The entity extraction endpoint (https://localhost:8181/rest/v1/entities) comes fully configured to extract entities. This guide explains how to modify the configuration of the extractor for your use case.
General Configuration Options
Fragment Boundary Detector
REX detects entities within sentences. By default, REX uses a Fragment Boundary Detector to add sentence boundaries at tabs, newlines, and multiple whitespace characters (such as 3 or more spaces) in text fragments, such as lists and tables. This enables the detection of multiple entities in text fragments that do not form standard sentences. Consider the following text:
George Washington
John Adams
Thomas Jefferson
Without the Fragment Boundary Detector, the statistical model identifies the preceding text as a single PERSON entity. With the Fragment Boundary Detector, the statistical model identifies three separate PERSON entities.

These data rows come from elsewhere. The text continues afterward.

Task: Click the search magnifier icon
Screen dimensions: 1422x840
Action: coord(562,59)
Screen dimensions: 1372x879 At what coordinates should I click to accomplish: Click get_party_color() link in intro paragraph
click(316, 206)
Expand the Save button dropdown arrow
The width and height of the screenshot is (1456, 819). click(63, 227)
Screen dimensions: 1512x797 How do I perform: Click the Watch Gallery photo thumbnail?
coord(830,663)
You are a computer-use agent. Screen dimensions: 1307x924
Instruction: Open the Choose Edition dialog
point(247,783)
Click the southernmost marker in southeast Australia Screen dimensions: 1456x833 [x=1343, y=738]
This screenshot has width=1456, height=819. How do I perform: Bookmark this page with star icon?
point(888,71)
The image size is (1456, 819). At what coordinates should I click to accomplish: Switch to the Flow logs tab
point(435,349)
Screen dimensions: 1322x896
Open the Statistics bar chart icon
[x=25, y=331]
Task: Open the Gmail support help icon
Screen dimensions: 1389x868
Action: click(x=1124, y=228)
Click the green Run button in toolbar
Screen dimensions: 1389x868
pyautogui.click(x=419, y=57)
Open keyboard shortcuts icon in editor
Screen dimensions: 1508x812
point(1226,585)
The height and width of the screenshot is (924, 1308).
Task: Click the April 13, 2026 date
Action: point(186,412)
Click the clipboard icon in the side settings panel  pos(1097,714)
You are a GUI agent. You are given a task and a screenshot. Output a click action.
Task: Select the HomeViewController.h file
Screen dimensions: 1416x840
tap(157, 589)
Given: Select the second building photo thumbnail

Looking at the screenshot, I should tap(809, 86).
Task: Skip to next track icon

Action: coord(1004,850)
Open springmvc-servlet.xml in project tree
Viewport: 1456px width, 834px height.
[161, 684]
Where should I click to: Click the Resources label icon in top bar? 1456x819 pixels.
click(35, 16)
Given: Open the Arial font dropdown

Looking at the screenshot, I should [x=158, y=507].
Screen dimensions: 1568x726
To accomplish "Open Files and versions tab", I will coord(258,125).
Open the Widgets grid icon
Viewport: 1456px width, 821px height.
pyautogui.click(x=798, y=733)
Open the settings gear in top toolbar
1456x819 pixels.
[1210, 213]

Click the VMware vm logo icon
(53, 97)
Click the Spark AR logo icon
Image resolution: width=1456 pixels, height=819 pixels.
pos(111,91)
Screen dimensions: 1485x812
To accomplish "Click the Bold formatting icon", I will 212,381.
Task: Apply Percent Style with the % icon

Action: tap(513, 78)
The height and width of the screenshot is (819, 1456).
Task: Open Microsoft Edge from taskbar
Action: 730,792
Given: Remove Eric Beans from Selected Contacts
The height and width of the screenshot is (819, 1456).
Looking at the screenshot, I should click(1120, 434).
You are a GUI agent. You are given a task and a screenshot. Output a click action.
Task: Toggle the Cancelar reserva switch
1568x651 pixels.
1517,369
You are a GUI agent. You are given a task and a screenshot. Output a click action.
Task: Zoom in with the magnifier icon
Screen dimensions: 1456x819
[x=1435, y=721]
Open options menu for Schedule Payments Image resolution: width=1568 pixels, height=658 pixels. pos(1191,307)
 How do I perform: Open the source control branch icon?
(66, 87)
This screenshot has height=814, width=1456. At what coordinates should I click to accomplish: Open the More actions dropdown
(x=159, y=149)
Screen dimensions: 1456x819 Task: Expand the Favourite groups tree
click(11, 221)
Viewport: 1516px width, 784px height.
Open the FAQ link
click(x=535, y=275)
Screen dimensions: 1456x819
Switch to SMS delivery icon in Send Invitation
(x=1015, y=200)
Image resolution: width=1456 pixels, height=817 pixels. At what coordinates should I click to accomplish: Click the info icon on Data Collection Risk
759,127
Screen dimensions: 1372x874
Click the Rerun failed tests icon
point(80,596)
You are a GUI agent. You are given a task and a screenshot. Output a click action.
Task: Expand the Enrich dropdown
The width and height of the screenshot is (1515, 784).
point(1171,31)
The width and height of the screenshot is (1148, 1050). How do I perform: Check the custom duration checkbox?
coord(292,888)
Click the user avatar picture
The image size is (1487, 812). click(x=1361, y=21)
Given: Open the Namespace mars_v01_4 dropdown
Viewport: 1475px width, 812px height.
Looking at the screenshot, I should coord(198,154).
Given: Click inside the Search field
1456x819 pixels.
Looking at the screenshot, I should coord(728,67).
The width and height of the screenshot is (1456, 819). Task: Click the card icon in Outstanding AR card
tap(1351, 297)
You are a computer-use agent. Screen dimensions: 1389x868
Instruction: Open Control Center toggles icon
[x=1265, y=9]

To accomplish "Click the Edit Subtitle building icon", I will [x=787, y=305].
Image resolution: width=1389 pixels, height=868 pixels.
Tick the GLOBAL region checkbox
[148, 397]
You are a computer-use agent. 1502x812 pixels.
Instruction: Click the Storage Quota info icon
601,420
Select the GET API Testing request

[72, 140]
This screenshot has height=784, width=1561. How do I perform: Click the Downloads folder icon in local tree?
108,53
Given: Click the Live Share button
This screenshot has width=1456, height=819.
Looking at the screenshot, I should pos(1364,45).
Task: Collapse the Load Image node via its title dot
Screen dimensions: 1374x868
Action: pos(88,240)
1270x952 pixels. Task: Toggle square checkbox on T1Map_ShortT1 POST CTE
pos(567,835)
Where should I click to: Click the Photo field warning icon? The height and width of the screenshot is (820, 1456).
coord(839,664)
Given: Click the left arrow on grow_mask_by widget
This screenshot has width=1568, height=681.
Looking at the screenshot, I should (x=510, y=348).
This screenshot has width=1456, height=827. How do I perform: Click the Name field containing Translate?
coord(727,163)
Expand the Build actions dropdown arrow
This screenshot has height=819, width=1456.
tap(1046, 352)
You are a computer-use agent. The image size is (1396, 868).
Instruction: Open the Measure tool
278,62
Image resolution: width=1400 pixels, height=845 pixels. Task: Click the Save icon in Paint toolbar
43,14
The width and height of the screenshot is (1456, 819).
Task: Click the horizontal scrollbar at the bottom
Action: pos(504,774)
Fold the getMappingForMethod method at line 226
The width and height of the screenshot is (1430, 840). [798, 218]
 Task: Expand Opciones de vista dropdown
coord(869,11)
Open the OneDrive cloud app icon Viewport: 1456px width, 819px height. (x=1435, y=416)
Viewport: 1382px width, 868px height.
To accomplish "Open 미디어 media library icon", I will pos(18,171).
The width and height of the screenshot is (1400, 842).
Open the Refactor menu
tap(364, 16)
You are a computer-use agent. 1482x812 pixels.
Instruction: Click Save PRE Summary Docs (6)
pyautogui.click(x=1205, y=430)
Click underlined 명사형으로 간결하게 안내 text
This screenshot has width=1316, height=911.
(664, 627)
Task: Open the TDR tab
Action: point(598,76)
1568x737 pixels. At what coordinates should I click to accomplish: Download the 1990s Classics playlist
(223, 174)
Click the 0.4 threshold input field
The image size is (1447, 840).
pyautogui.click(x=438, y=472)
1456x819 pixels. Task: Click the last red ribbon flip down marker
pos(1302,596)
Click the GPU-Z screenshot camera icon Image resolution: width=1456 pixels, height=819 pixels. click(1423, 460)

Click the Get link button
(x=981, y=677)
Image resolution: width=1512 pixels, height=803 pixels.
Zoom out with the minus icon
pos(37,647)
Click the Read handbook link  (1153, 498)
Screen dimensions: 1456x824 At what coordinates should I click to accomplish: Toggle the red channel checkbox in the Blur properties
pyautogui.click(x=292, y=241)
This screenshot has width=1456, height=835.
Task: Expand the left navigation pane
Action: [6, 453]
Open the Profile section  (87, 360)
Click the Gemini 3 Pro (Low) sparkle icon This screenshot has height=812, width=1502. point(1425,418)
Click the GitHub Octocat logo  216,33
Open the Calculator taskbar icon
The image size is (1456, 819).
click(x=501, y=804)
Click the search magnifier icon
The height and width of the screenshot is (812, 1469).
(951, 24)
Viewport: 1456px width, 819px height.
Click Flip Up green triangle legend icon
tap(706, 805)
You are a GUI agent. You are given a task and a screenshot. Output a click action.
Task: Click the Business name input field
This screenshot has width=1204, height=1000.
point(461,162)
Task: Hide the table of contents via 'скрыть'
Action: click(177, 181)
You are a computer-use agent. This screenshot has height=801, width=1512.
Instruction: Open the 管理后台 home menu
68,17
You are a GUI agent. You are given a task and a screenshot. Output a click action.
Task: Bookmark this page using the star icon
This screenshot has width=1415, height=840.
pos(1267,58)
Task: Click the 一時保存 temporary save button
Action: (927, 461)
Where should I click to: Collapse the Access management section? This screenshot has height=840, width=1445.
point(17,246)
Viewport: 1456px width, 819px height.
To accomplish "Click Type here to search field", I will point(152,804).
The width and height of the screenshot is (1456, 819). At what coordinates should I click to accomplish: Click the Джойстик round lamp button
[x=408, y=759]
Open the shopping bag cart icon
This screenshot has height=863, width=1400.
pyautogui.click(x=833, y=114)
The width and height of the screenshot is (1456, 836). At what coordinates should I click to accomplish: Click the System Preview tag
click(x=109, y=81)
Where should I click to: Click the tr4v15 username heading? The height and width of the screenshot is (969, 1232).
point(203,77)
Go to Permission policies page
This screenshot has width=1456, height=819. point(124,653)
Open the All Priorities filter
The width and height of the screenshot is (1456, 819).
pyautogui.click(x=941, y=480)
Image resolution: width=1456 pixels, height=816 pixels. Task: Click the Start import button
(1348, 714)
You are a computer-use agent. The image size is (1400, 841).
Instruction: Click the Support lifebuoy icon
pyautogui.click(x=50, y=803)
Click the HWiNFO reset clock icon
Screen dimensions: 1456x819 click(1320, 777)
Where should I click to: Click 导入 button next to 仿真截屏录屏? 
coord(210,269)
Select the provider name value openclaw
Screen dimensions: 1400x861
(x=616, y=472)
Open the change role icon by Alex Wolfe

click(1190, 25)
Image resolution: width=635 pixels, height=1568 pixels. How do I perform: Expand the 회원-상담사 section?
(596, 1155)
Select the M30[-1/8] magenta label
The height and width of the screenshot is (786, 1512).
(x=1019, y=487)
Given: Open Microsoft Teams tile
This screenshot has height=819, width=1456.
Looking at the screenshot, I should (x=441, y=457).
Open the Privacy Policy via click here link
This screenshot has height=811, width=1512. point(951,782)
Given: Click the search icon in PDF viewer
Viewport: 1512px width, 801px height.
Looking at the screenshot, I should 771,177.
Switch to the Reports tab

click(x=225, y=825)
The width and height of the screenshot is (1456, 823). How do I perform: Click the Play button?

Turn off the Fragment Boundary Detector in the rex-factory-config.yaml
file.
#Regular expressions and gazetteers may be configured to match tokens
#partially independent from token boundaries. If true, reported offsets
#correspond to token boundaries.
snapToTokenBoundaries: false
Note
While the Fragment Boundary Detector improves REX's performance on tables, lists, and other non-prose content, REX is, by design, tuned for prose and may not return high accuracy results on content with significant non-prose elements.
If your project has a set of unique data files that you would like to keep separate from other data files, you can put them in their own directory, also known as an overlay directory. This is an additional data directory, which takes priority over the default REX data directory.
The overlay directory must have the same directory tree as the provided data
directory. If an overlay directory is set, REX searches both it and the default data
directory.
If a file exists in both places, the version in the overlay directory is used.
If there is an empty file in the overlay directory, REX will ignore the corresponding file in the default data
directory.
If there is no file in the overlay directory, REX will use the file in the default directory.
To specify the overlay directory use:
-
Create an overlay directory:
<install-directory>/my-data
-
Add the overlay directory to the rex-factory-config.yaml
file:
dataOverlayDirectory:
<install-directory>/my-data
Example 1. Turn Off a Specific Language Gazetteer
Create an overlay directory:
-
Add an empty file (gaz-LE.bin
) to the overlay directory:
my-data/gazetteer/eng/accept/gaz-LE.bin
-
Add the overlay directory to the rex-factory-config.yaml
file:
dataOverlayDirectory:
<install-directory>/my-data
The default English gazetteer will not be used in calls.
Example 2. Use a Custom German Reject Gazetteer
In the above example, add a reject gazetteer file:
my-data/gazetter/deu/reject/reject-names.txt
REX can return a salience score for each extracted entity. Salience indicates whether the entity is important to the overall scope of the document. Returned salience scores are binary, either 0 (not salient) or 1 (salient). The decision is made according to several parameters, such as frequency, distance from document start, etc. Salience is not calculated by default.
To include the salience in a result for by call, add the option to the request:
"options": {"calculateSalience": true}}
Or to get the salience by default, set the calculateSalience
parameter to true
in the rex-factory-config.yaml
file.
#An option to calculate entity-chain salience values.
calculateSalience: true
Retrieving Base Linguistics Configuration
REX internally uses Rosette Base Linguistics to analyze the text before processing it. If the user application already uses Base Linguistics for other purposes, it's possible to save processing time and have REX annotate pre-toxenized documents by passing REX's annotator annotate
function a tokenized AnnotatedText
instance instead of a string. However, if the user's instance of Base Linguistics and REX's internal instance of Base Linguistics are configured differently, REX's results might be affected.
To solve the problem, EntityExtractor
provides a getBaseLinguisticsParameters
function that returns the set of Rosette Base Linguistics options REX uses internally, given a language. This function should be called after the EntityExtractor
has been otherwise configured. It returns an EnumSet
of keys to the values REX configures them to.